- _Assignment_: Could you reproduce verbatim the lines of the listing running from the line that contains "This screenshot has width=1081, height=850." through the final line of the listing, both included?

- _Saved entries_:
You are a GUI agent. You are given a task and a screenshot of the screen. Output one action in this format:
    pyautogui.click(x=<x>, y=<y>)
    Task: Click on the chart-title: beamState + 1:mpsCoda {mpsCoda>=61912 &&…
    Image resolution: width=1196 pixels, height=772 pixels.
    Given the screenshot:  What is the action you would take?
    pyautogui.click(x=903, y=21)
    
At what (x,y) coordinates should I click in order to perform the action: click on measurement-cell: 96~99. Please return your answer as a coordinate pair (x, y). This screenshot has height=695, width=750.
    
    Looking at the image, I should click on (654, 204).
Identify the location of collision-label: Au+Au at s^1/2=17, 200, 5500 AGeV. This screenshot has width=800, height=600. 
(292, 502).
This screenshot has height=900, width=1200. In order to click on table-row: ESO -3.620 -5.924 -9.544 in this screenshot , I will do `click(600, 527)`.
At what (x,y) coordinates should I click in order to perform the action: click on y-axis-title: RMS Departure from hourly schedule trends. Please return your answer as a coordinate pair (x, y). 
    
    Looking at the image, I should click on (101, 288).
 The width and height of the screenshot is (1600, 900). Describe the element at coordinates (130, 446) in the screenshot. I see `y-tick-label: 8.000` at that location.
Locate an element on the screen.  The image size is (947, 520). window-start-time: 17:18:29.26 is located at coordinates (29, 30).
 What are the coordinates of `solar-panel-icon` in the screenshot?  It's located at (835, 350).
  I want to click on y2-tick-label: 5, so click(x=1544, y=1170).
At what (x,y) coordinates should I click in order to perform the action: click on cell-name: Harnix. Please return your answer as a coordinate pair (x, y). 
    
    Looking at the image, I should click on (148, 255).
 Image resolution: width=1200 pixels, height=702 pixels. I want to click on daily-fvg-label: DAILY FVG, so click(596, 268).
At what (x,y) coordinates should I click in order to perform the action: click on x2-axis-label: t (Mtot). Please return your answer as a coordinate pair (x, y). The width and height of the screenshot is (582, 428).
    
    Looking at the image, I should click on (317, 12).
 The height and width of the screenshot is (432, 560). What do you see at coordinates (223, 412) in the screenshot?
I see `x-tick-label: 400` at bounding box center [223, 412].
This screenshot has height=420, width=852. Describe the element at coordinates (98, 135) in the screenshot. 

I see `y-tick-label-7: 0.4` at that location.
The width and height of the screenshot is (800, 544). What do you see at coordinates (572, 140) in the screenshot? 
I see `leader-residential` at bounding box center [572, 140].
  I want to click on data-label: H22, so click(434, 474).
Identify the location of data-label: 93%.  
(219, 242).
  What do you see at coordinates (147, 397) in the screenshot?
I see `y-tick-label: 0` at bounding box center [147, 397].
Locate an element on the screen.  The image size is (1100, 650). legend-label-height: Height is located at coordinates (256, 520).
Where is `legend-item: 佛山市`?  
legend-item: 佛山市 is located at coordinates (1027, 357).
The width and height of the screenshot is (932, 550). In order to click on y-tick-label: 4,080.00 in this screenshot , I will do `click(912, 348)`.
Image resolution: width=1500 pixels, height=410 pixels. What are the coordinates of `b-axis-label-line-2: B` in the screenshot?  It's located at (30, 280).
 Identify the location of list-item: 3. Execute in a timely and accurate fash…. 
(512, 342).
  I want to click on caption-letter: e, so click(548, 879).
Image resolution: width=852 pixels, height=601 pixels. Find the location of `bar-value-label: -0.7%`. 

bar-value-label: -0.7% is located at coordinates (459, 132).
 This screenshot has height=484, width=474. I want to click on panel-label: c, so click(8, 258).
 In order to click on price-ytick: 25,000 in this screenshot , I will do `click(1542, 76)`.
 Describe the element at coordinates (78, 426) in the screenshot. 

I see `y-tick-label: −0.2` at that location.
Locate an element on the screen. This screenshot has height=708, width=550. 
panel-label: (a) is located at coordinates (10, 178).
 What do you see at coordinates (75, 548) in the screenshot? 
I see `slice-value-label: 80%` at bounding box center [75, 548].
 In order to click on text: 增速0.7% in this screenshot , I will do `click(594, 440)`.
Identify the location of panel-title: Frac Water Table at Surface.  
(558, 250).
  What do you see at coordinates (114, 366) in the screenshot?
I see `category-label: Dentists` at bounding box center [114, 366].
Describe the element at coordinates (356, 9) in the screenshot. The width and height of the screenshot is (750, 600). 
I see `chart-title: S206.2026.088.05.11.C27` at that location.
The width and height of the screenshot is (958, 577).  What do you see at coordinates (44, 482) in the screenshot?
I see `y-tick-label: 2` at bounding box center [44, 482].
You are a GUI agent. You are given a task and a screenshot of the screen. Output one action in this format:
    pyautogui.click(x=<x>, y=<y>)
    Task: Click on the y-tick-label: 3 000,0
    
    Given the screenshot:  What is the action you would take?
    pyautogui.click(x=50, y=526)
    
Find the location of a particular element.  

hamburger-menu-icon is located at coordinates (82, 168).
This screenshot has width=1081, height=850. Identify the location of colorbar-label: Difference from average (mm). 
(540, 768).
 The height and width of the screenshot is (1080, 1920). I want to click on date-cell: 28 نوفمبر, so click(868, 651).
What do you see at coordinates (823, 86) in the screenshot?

- _Answer section_:
This screenshot has width=1081, height=850. Identify the location of colorbar-label: Difference from average (mm). 
(540, 768).
 The height and width of the screenshot is (1080, 1920). I want to click on date-cell: 28 نوفمبر, so click(868, 651).
What do you see at coordinates (823, 86) in the screenshot?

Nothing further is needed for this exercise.